Oliva lacanientai

Scientific classification
- Kingdom: Animalia
- Phylum: Mollusca
- Class: Gastropoda
- Subclass: Caenogastropoda
- Order: Neogastropoda
- Family: Olividae
- Genus: Oliva
- Species: O. lacanientai
- Binomial name: Oliva lacanientai Greifeneder & Blöcher, 1985

= Oliva lacanientai =

- Genus: Oliva
- Species: lacanientai
- Authority: Greifeneder & Blöcher, 1985

Species of gastropod

Oliva lacanientai is a species of sea snail, a marine gastropod mollusk in the family Olividae, commonly known as the olives.

==Description==
The shell of Oliva lacanientai is smooth, glossy, and elongated, typical of members of the family Olividae. The length of the shell varies between 9 mm and 26.5 mm. The spire is relatively low, with a well-defined suture, and the aperture is long and narrow, extending nearly the full length of the shell.

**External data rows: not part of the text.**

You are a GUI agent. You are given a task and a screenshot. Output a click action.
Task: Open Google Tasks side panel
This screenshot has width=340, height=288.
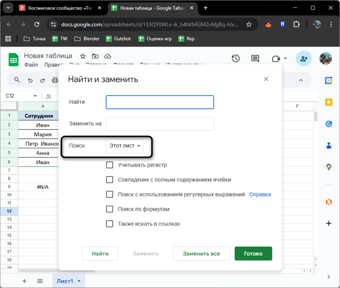(x=329, y=123)
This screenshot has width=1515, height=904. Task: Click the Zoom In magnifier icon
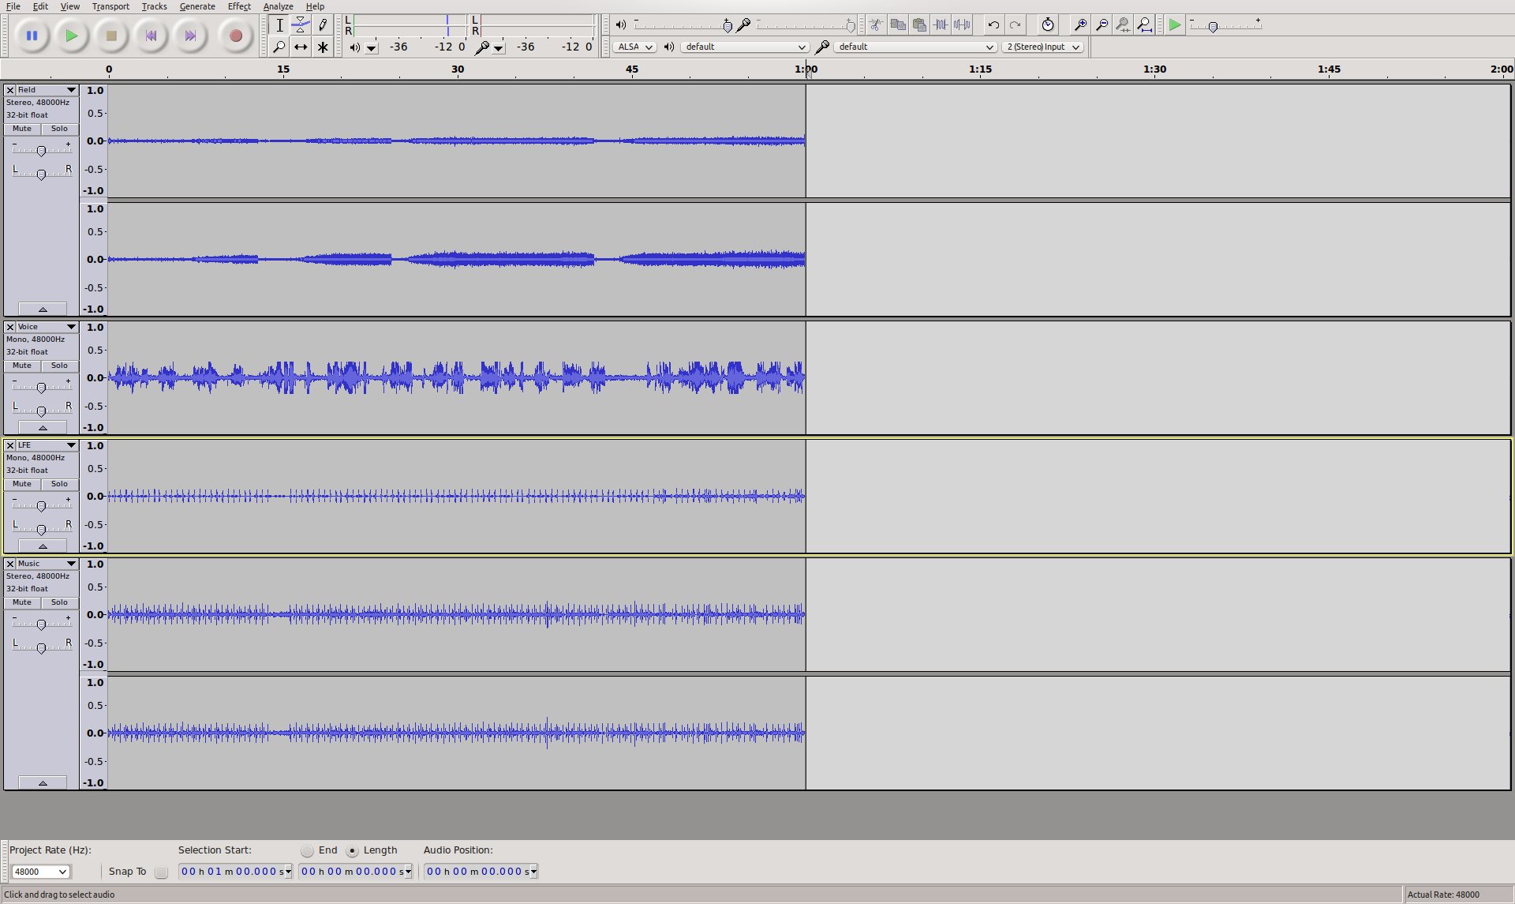1080,25
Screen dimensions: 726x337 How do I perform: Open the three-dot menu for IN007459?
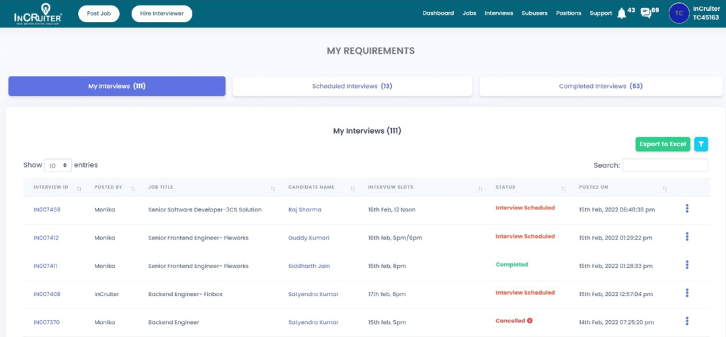[x=686, y=209]
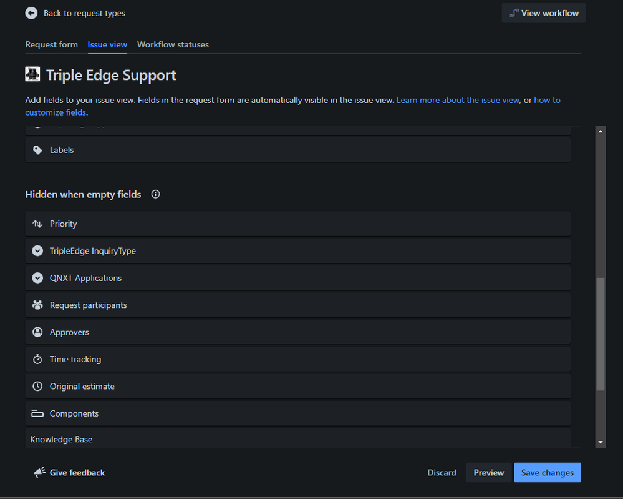Image resolution: width=623 pixels, height=499 pixels.
Task: Click the Components field icon
Action: tap(37, 413)
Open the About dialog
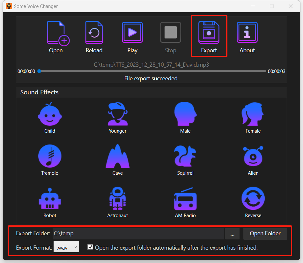Image resolution: width=303 pixels, height=263 pixels. point(247,37)
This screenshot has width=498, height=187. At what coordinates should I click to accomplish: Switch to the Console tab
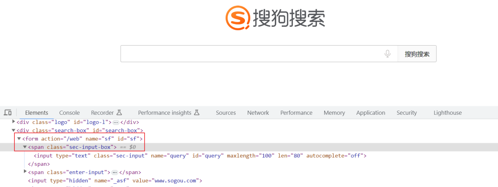click(69, 113)
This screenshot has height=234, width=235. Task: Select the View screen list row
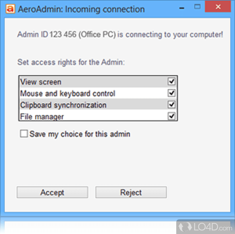[x=73, y=82]
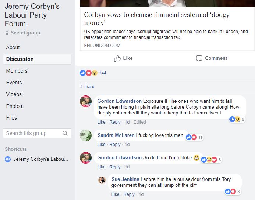Select the Discussion tab in sidebar
The width and height of the screenshot is (255, 200).
20,59
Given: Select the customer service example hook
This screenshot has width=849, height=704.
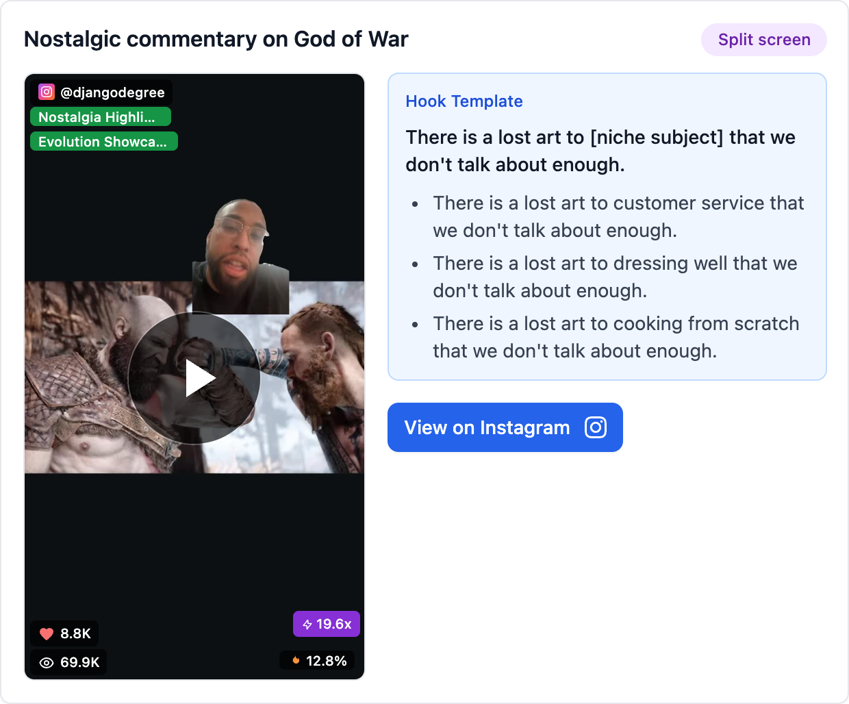Looking at the screenshot, I should [618, 216].
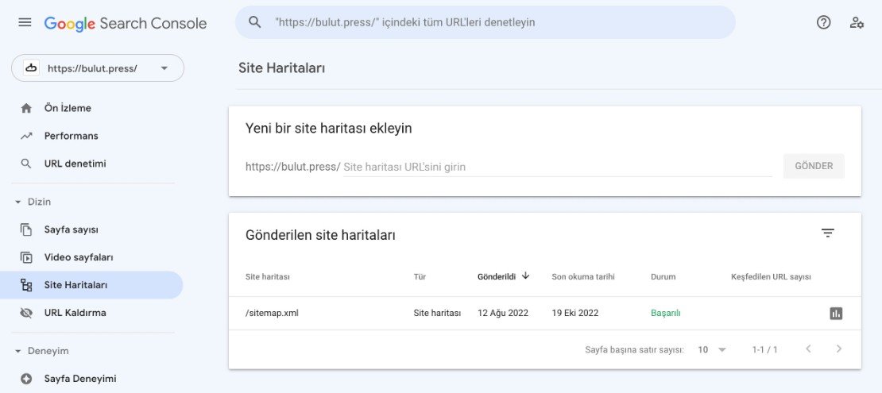Open URL Kaldırma in the sidebar
The image size is (882, 393).
click(75, 313)
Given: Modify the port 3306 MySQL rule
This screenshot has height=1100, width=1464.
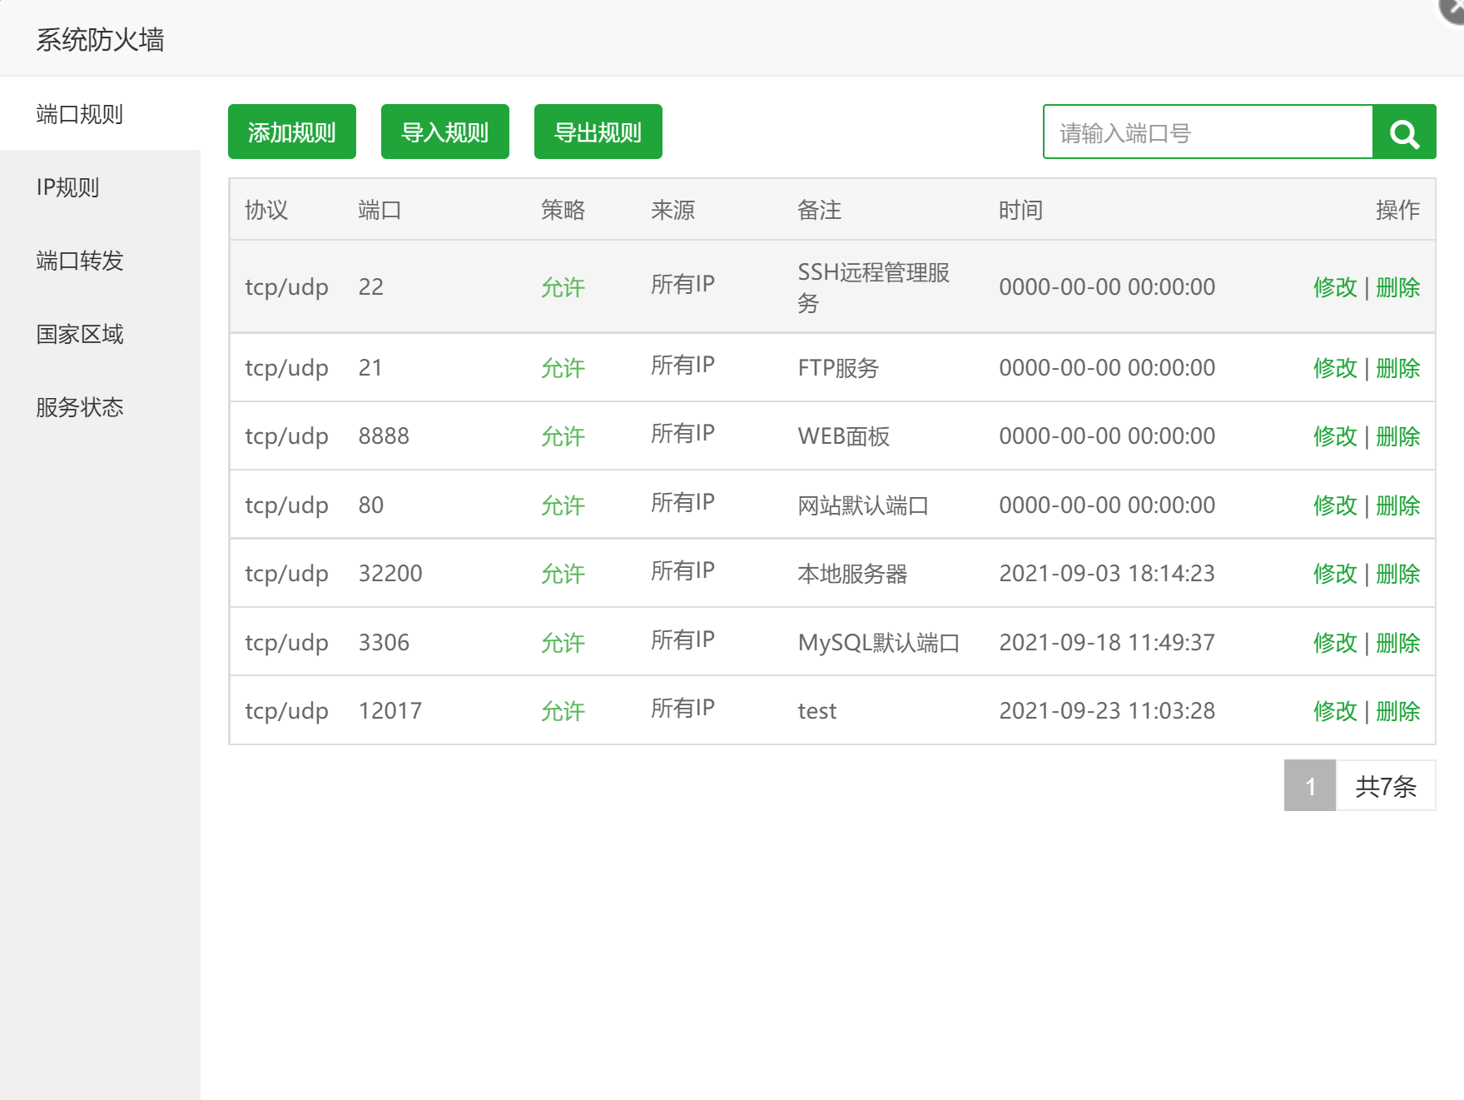Looking at the screenshot, I should (x=1334, y=643).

Shell coloration and patterning vary among individuals but generally include muted tones with subtle banding or mottling, consistent with camouflage in sandy marine environments. As with other species in the genus Oliva, the surface of the shell lacks strong sculpture and is highly polished due to the action of the mantle, which often partially covers the shell during life.

==Habitat and ecology==
Oliva lacanientai is a marine species that inhabits sandy substrates in shallow to moderately deep waters. Like other olive snails, it is likely to be a burrowing species, spending much of its time beneath the sand surface. Members of the family Olividae are carnivorous and typically prey on small invertebrates, using a well-developed foot for rapid movement and burrowing.

==Distribution==
This marine species occurs in the western Pacific region. It has been recorded from waters off the Philippines, the Eastern China Sea, and off New Caledonia.

==Taxonomy==
The species was first described in 1985 by Greifeneder and Blöcher. It belongs to the genus Oliva, which comprises numerous species distributed primarily in tropical and subtropical marine environments. The specific epithet lacanientai was assigned by the original authors and has remained valid since its description.